Starting with the thing I suppose I know how to do - distribution function (CDF) for $X$:
$\mathbb{P} ( X \leq 0) = \int_{- \infty}^0 g(x) dx = 0$
$\mathbb{P} ( X \geq 0) = \int_{\pi}^{\infty} g(x) dx = 0$
for $t \in [0, \pi]$ we get that: $$\mathbb{P} ( X \leq t) = \int_{- \infty}^{t} g(x) dx = \int_{0}^{t} g(x) dx = \int_{0}^{t} \frac{1}{2} \sin x = -\frac{1}{2} \cos x \Big|_{0}^{t} = -\frac{1}{2} \cos t$$
But then I get a function $\mathbb{P}$ that is monotonically increasing for $t \in (0, \pi)$ from value $- \frac{1}{2}$ to value $\frac{1}{2}$. And that seans off - that should be all posivie - am I right?
For the first: $$P\left(\sin^2(X)\leq 1/2\right)=P\left(\sin(X)\leq 1/\sqrt{2}\right)=2P\left(X\leq \arcsin(1/\sqrt{2})\right)\\ =\int_0^{\arcsin(1/\sqrt{2})} \sin(x) \, {\rm d}x = 1-1/\sqrt{2} \, .$$
For the second you are looking for a distribution function $f(y)$ for the random variable $Y=\max\{\sin(X),1/2\}$. That is, the probability to obtain the value $y$ in an interval ${\rm d}y$ about $y$ is given by $f(y) \, {\rm d}y$. On the other hand you can think of the expression $\delta(y-Y){\rm d}y$ as being $1$ whenever $y=Y$ and $0$ otherwise ($\delta$ being the Dirac delta-function).
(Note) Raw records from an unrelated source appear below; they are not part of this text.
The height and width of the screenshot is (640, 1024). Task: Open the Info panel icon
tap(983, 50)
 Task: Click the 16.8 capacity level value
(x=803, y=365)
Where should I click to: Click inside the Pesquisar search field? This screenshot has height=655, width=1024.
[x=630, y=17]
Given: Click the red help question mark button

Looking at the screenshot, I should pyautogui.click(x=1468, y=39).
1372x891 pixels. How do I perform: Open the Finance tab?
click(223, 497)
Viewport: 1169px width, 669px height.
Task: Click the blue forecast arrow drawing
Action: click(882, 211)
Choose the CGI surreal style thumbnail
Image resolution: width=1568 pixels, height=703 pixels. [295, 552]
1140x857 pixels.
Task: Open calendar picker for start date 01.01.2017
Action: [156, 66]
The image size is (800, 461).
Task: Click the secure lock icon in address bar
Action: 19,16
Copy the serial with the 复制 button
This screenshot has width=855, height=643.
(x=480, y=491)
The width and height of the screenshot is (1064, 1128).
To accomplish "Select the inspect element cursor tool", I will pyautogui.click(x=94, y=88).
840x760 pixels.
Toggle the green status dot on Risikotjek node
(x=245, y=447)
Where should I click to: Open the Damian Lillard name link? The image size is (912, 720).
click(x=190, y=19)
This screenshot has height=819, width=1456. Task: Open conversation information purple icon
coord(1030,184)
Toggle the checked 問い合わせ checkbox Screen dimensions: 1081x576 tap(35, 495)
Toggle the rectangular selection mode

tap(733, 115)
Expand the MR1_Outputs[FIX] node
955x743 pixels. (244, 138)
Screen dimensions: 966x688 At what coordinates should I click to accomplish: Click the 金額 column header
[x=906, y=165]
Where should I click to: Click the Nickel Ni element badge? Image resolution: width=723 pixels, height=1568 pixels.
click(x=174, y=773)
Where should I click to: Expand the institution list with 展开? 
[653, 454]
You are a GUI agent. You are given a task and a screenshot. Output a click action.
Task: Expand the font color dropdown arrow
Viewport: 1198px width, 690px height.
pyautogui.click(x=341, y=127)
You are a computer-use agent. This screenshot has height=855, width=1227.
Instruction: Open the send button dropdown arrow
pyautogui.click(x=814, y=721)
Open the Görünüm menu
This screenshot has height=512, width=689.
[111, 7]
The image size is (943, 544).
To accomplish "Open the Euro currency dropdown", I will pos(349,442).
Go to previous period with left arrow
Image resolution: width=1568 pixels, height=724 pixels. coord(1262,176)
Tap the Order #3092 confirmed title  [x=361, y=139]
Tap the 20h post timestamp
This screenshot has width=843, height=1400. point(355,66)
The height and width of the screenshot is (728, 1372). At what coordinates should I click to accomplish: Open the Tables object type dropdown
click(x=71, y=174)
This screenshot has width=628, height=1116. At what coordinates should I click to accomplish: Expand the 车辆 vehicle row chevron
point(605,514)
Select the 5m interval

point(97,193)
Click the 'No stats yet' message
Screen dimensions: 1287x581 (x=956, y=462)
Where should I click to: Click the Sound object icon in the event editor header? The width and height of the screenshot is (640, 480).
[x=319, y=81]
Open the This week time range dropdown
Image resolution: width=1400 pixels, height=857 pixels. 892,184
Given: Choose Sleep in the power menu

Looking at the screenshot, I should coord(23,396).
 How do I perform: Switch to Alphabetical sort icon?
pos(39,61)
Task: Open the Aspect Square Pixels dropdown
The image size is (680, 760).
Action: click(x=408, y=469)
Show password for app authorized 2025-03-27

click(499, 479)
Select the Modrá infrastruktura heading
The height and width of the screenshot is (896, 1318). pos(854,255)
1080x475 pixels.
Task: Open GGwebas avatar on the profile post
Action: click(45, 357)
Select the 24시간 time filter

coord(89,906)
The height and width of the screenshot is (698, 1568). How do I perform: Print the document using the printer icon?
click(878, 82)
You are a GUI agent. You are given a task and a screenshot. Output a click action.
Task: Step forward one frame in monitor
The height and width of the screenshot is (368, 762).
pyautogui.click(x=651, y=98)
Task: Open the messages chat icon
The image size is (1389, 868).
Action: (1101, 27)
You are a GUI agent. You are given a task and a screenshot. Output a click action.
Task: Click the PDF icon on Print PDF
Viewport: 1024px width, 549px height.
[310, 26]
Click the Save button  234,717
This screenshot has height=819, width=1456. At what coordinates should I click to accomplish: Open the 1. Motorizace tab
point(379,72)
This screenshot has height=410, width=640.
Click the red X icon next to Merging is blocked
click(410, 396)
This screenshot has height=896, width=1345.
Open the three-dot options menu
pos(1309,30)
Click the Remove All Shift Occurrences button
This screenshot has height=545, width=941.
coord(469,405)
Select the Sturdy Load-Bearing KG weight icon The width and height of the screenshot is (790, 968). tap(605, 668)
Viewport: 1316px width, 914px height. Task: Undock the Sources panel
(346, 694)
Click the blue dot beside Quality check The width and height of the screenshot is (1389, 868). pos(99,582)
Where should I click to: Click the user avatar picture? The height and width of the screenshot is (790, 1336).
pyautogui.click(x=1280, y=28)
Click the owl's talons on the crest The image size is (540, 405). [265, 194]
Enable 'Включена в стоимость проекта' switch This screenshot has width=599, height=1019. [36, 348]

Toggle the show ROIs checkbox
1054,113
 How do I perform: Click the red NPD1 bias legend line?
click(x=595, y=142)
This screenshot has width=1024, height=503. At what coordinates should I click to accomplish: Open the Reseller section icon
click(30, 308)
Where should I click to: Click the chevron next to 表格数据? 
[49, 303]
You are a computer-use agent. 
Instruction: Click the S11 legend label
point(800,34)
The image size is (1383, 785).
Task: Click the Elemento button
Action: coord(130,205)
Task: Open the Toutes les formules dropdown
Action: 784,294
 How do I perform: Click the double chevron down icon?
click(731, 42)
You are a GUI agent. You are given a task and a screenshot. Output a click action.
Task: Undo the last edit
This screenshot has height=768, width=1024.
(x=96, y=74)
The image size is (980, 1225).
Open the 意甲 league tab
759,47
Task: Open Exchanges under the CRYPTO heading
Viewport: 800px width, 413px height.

Then you sum over all $x$ the expression $g(x)\delta(y-Y){\rm d}y$, which gives a contribution to the prob. $f(y){\rm d}y$ whenever $y=Y$ and no contribution otherwise, which is (again) the probability to obtain $y$ within the interval ${\rm d}y$, thus $$f(y)=\int_{-\infty}^\infty g(x) \delta(y-Y) \, {\rm d}x=\frac12\int_{0}^\pi \sin(x) \delta\left(y-\max\{\sin(x),1/2\}\right) \, {\rm d}x \\ =\int_{0}^{\pi/2} \sin(x) \delta\left(y-\max\{\sin(x),1/2\}\right) \, {\rm d}x \\ =\int_{0}^{\pi/6} \sin(x) \delta\left(y-1/2\right) \, {\rm d}x + \int_{\pi/6}^{\pi/2} \sin(x) \delta\left(y-\sin(x)\right) \, {\rm d}x \\ = \left(1-\sqrt{3}/2\right)\delta(y-1/2) + \left[1/2 \leq y \leq 1\right] \tan(\arcsin(y)) \\ = \left(1-\sqrt{3}/2\right)\delta(y-1/2) + \left[1/2 \leq y \leq 1\right] \frac{y}{\sqrt{1-y^2}} \, .$$ Here $[\cdot]$ is the iversion bracket.
From $f(y)$ you get $P(Y\leq y)$ by integrating from $0$ to $1/2\leq y\leq 1$, i.e. $$P(Y\leq y)=\int_0^y f(t) \, {\rm d}t = 1-\sqrt{3}/2 + \sqrt{3}/2 - \sqrt{1-y^2}=1-\sqrt{1-y^2}\,.$$